Population (31 December 2015)
- • Total: 1,777
- • Density: 17.69/km^{2} (45.82/sq mi)
- Demonym: Sassellesi
- Time zone: UTC+1 (CET)
- • Summer (DST): UTC+2 (CEST)
- Postal code: 17046
- Dialing code: 019
- Website: Official website

= Sassello =

Sassello (Sascello; locally Sascê) is a comune (municipality) in the Province of Savona in the Italian region Liguria, located about 58 km west of Genoa and about 26 km north of Savona in the northern side of the Ligurian Apennines.
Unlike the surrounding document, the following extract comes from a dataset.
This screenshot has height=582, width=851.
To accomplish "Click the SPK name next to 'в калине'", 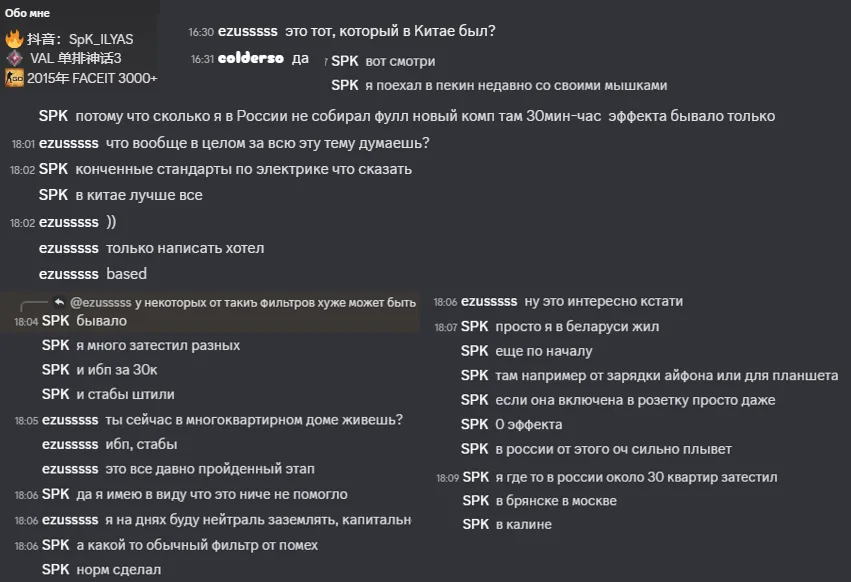I will (476, 524).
It is the birthplace of Blessed Chiara Badano.

Part of Sassello's territory lies within the boundaries of the Parco naturale regionale del Beigua.

==History==
Little is known of pre-historic and even medieval events before 1000 AD, although the area has certainly been visited - if not inhabited - by stone age humans, as evidenced by tools and weapons found locally. Livy reports the presence of the Statielli, a Ligurian tribe, not far from Sassello in present-day Acqui Terme. Sassello is first mentioned in 967 AD in an Imperial bull which attached it to the Marquesate of Aleram. Later on, it belonged to Bonifacio del Vasto, the Del Carretto, Ponzone and Genoese Doria families. Due to its strategical position, it was long contended between the Republic of Genoa and the Marquisate of Montferrat. Genoa acquired it from the Doria family in 1612, whereas in 1672 and 1747 it was occupied - and burnt down - by the Duchy of Savoy. It reintegrated the Republic of Genoa until its annexation to the Kingdom of Sardinia in 1815. After that date, Sassello followed the destiny of Piedmont to become part of the new Italian kingdom in 1861.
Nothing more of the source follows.